Aline Guerreiro considera que é preciso uma fiscalização rigorosa, para que não haja edifícios que se dizem isolados, mas não são. Já Carlos Aires recorre algumas vezes à expressão “não vender gato por lebre”. Diz que é uma questão de justiça os consumidores serem protegidos, já que não têm conhecimentos técnicos para perceber as condições de uma casa. “Tem de haver uma ficha técnica assinada por todos os intervenientes a explicar o que foi feito, e tem de ser entregue ao comprador. Se, por ventura, houver alguém que minta, então aí é um caso de justiça”, atira o bastonário dos engenheiros.
O momento é de viragem e de oportunidades. Carlos Aires lembra os esforços do Governo, nesta e na anterior legislaturas, que “têm de ser reconhecidos”, não só na inclusão do tema da eficiência energética no Plano de Recuperação e Resiliência como em vários programas pontuais, como o “Edifícios Mais Sustentáveis”, que em 2020 cobriu parte das despesas de melhoramento energético em casas anteriores a 2006. Estes programas são, porém, “ainda insuficientes”.
Francisco Ferreira, presidente da associação ambientalista Zero, que há dias lançou um alerta e uma série de conselhos a quem passa frio em casa, pede que “a climatização necessária seja feita fundamentalmente com recurso a fontes de energia renováveis”. É que, além do peso na fatura dos consumidores e das infames estatísticas sobre um frio que mata, “o aquecimento ambiente ainda tem uma componente de poluição associada a vários níveis, conforme o tipo de equipamento utilizado”.
E são vários, elenca o dirigente: o gás natural, um combustível fóssil; sistemas elétricos, “que ainda têm alguma utilização de combustíveis fósseis na sua produção”; lenha nas lareiras, “que conduz à libertação de partículas para a atmosfera que são nocivas para o nosso sistema respiratório”.
Para os três especialistas ouvidos pelo Expresso, a prioridade é reabilitar, reabilitar, reabilitar.
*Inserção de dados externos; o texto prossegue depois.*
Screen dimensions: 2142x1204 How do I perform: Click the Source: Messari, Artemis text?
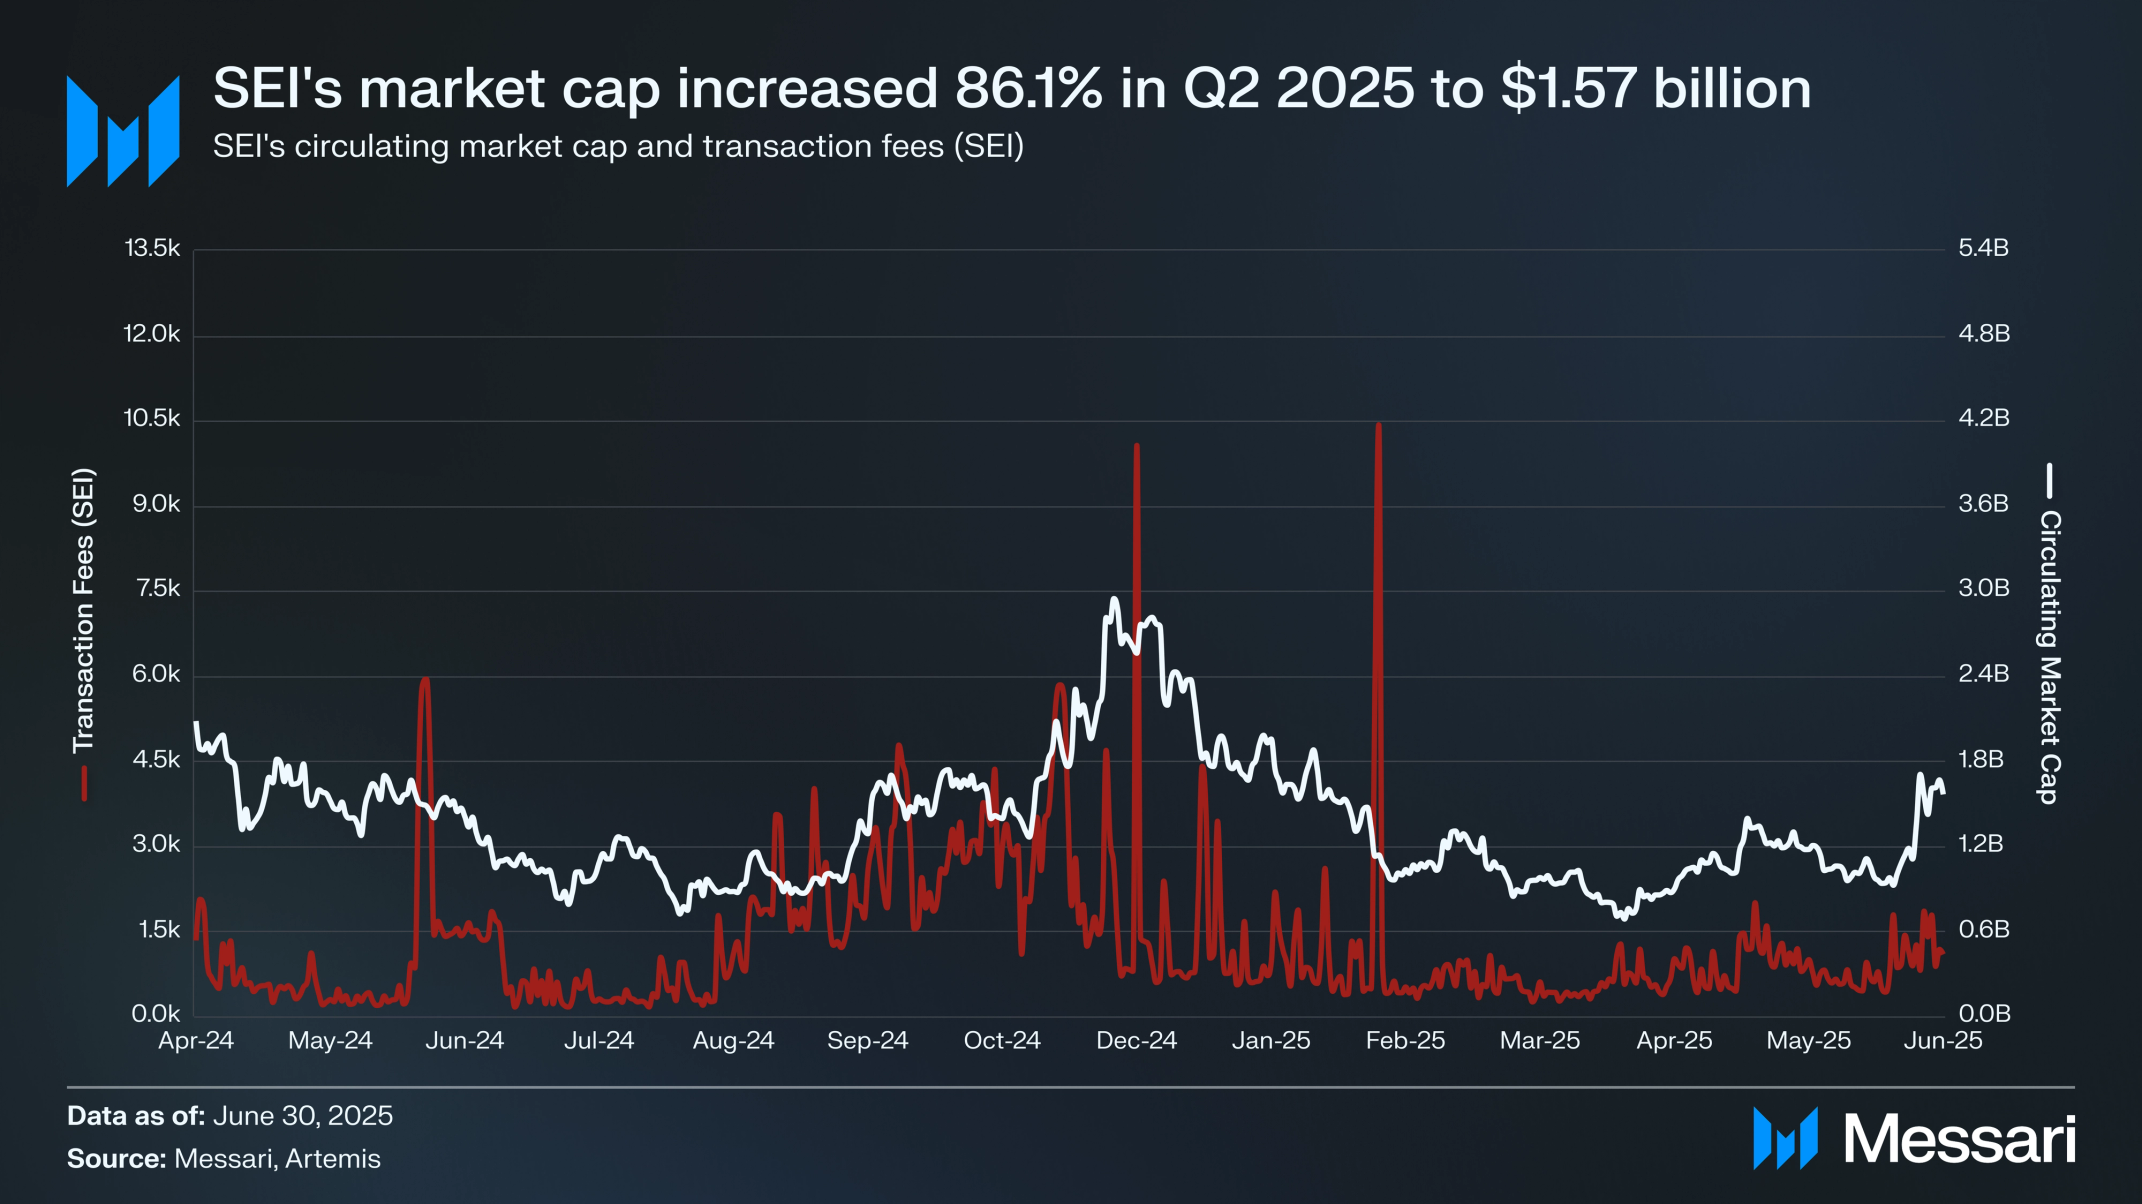coord(224,1159)
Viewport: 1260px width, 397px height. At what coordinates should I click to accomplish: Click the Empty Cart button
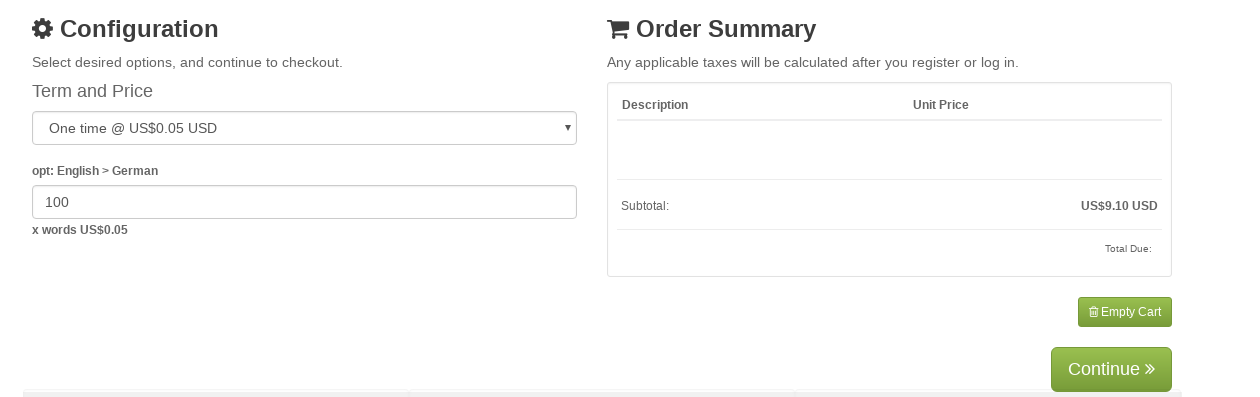tap(1125, 312)
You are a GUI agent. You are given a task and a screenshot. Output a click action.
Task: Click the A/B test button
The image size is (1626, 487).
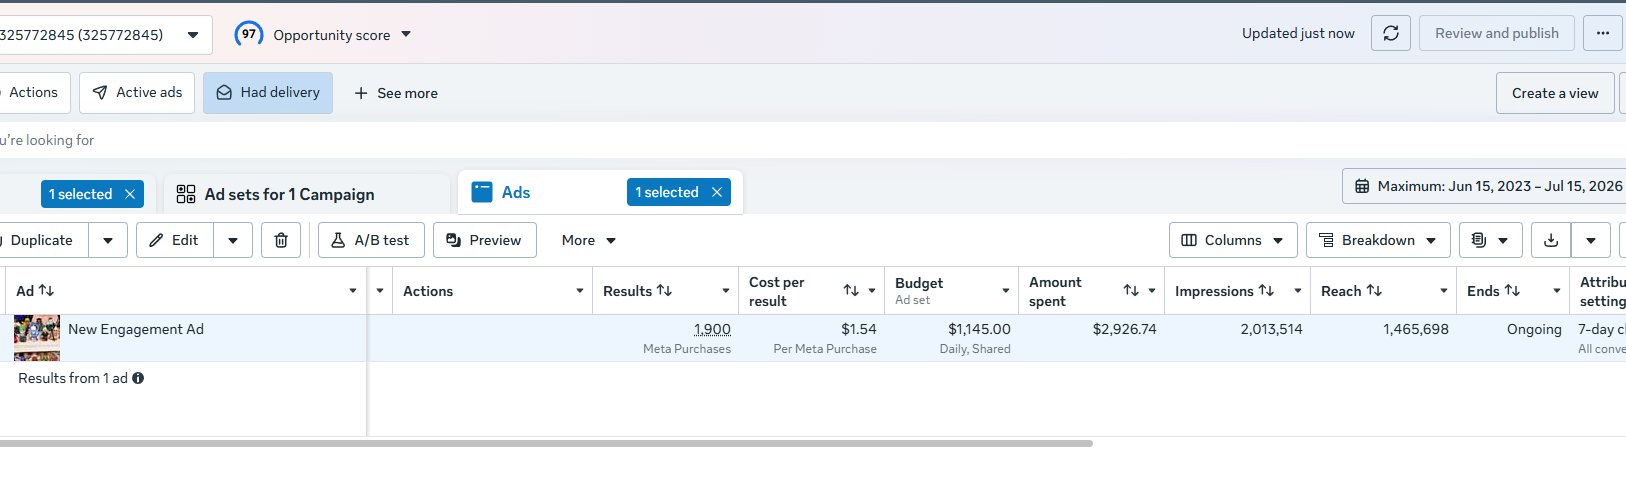point(371,240)
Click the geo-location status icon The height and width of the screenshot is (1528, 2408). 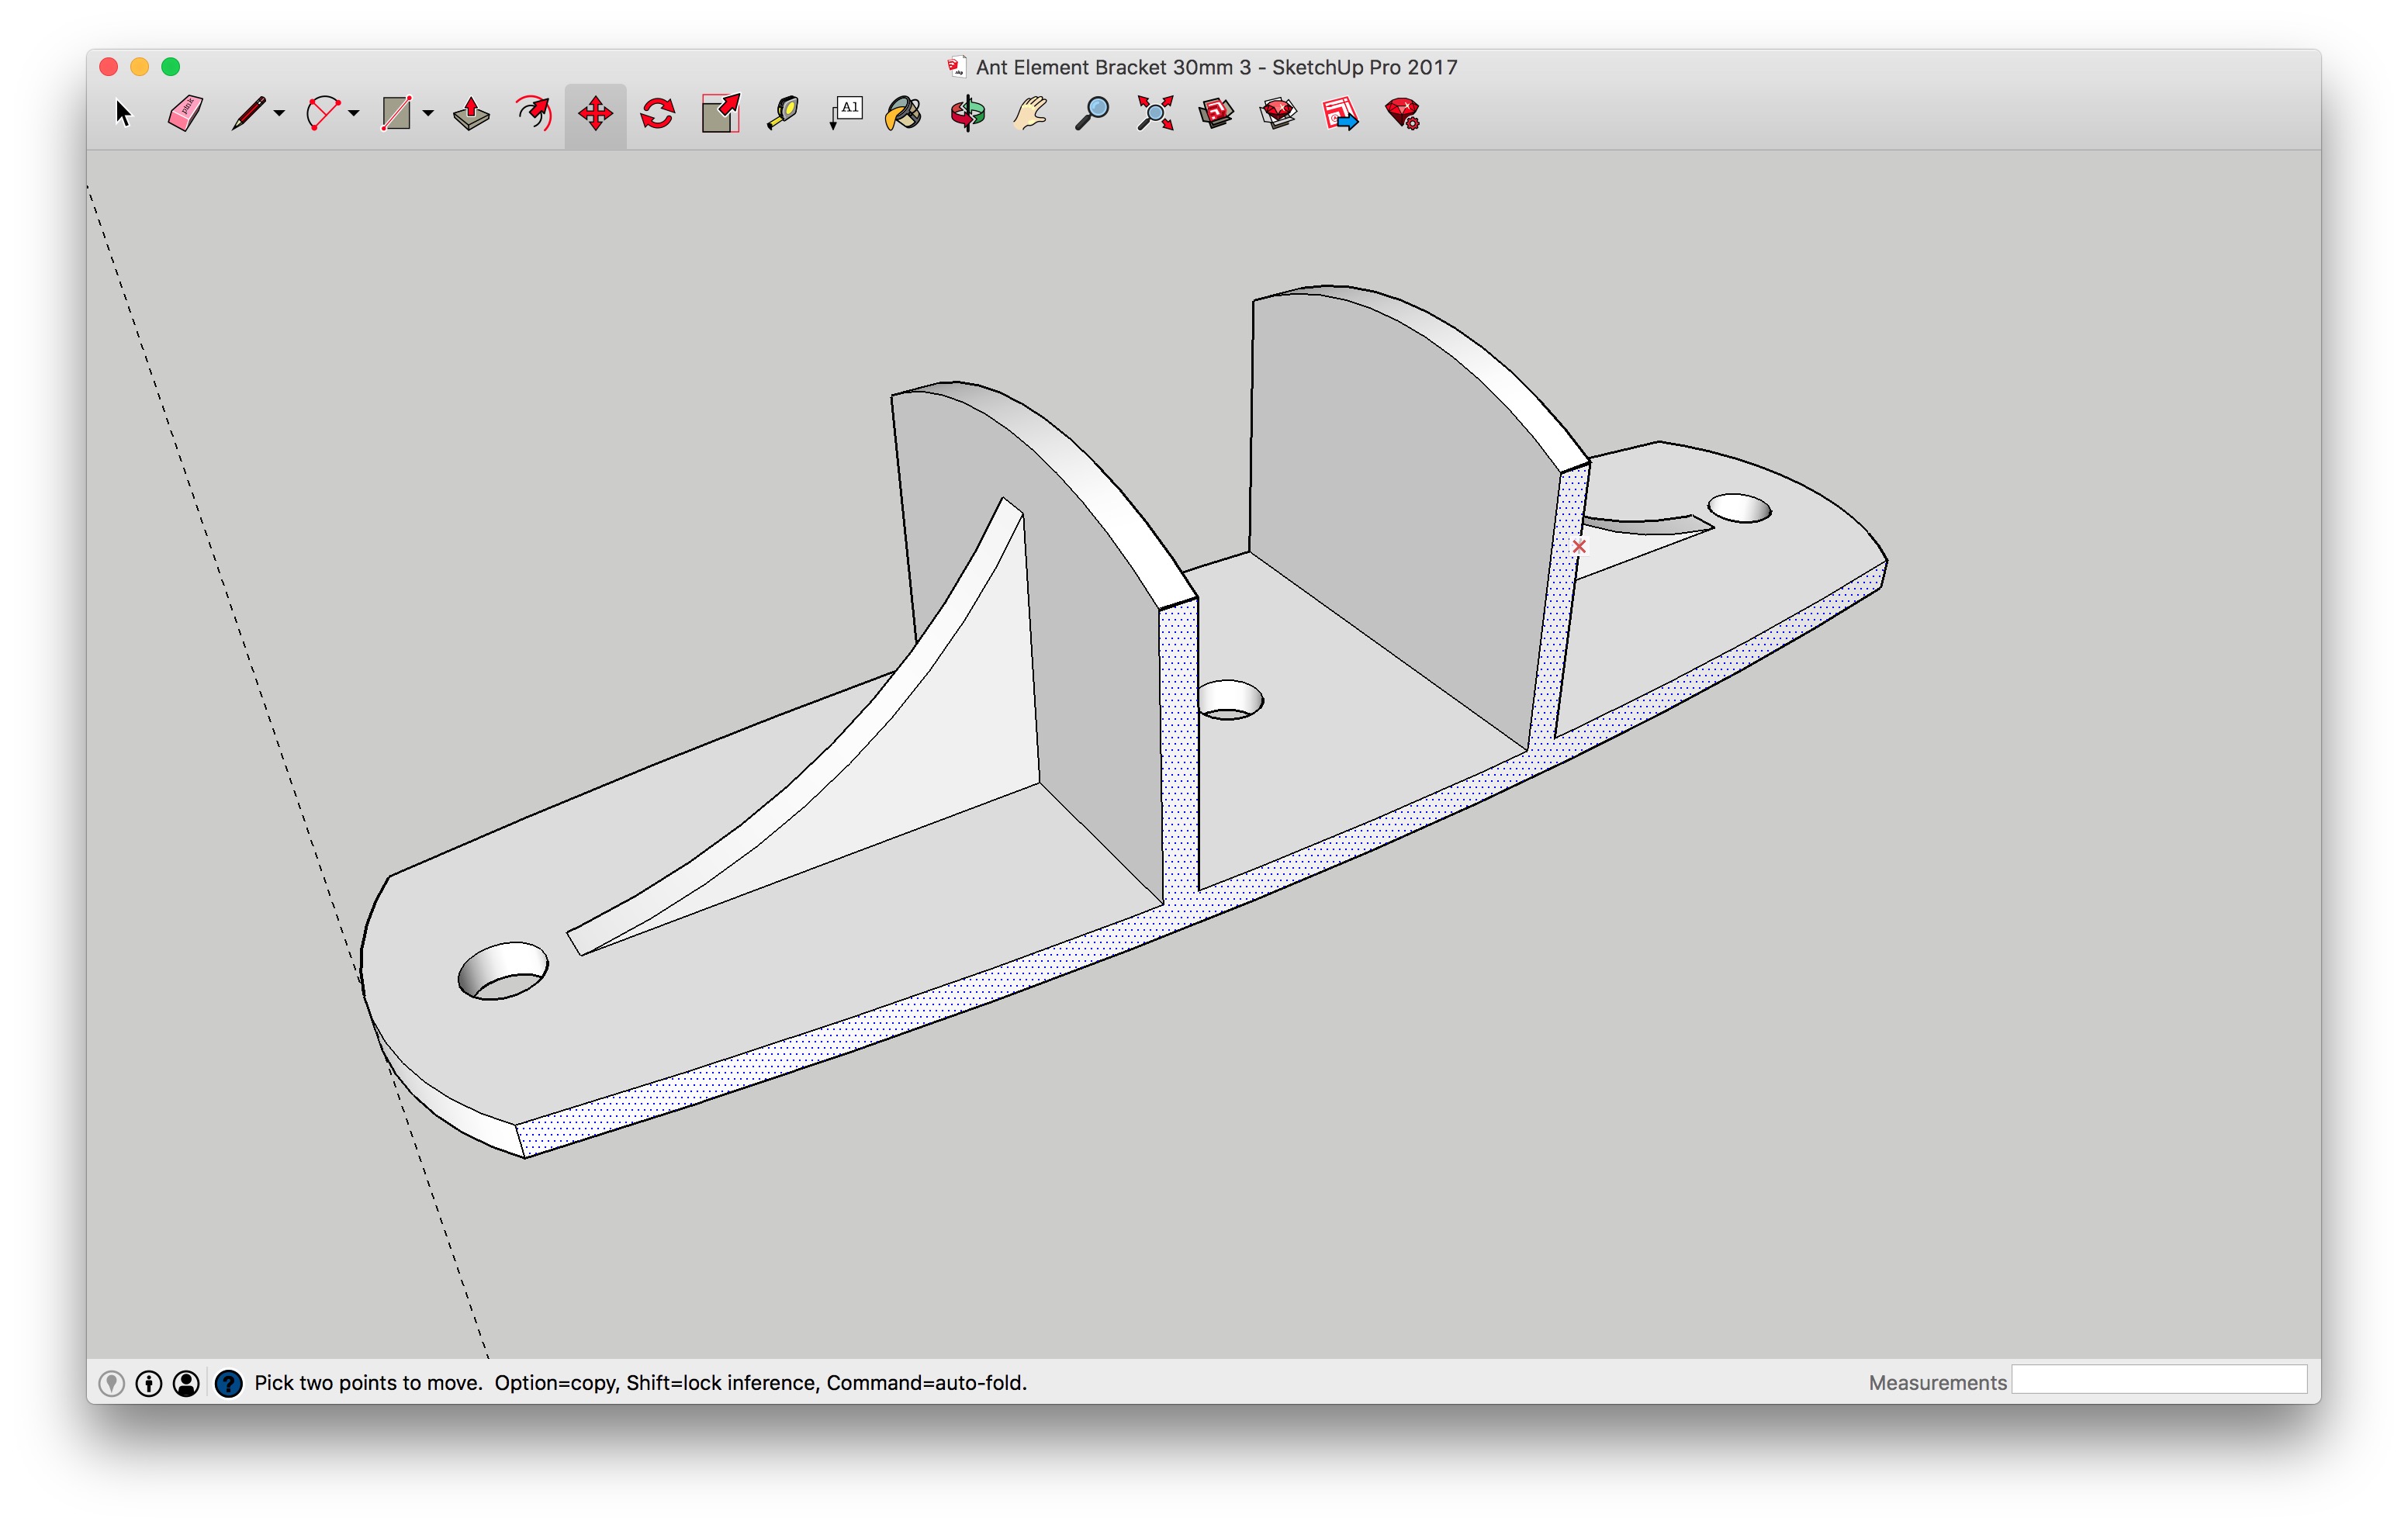click(x=112, y=1383)
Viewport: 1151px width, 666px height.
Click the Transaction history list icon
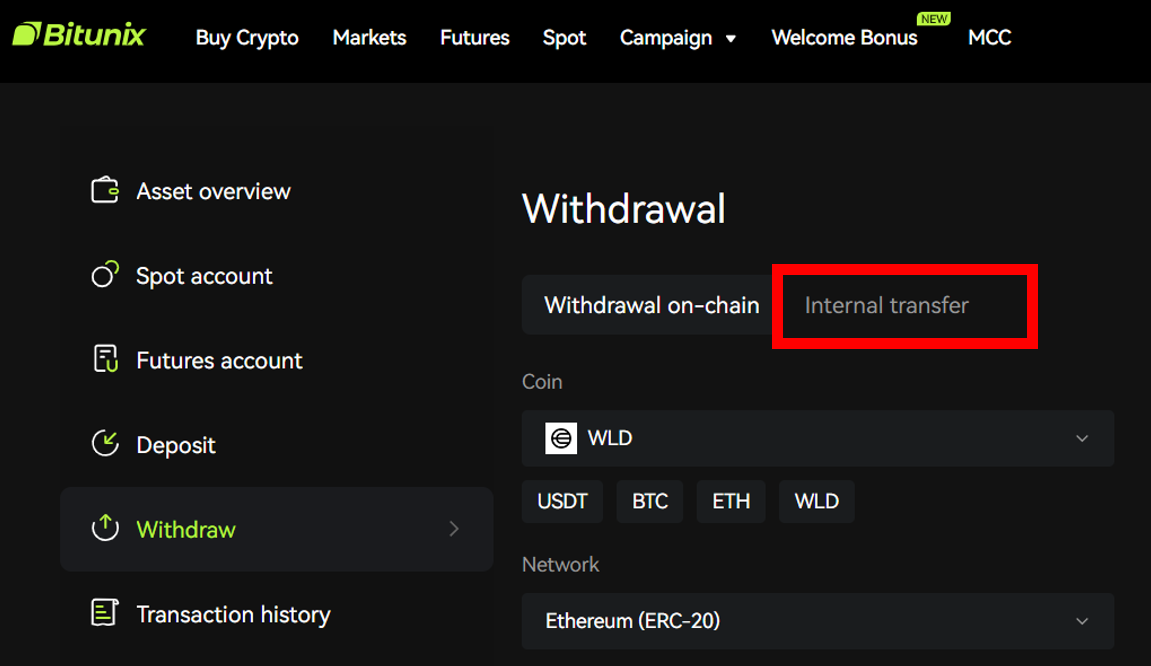click(x=104, y=612)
É certo que “há casas em que não vale a pena investir um cêntimo”, como avança Carlos Aires, mas “por princípio, é pior destruir e fazer de novo do que remendar”, contrapõe Aline Guerreiro, a começar por isolar as fachadas, prédios inteiros, alterar as caixilharias.
Em qualquer caso, “estamos a falar de milhares de milhões de euros” e de alguns anos de travessia num deserto frio. Até que não haja mais ninguém a passar um confinamento em casa, ao frio. Ou a morrer de frio, como reforça Carlos Aires. “É o mínimo aceitável.”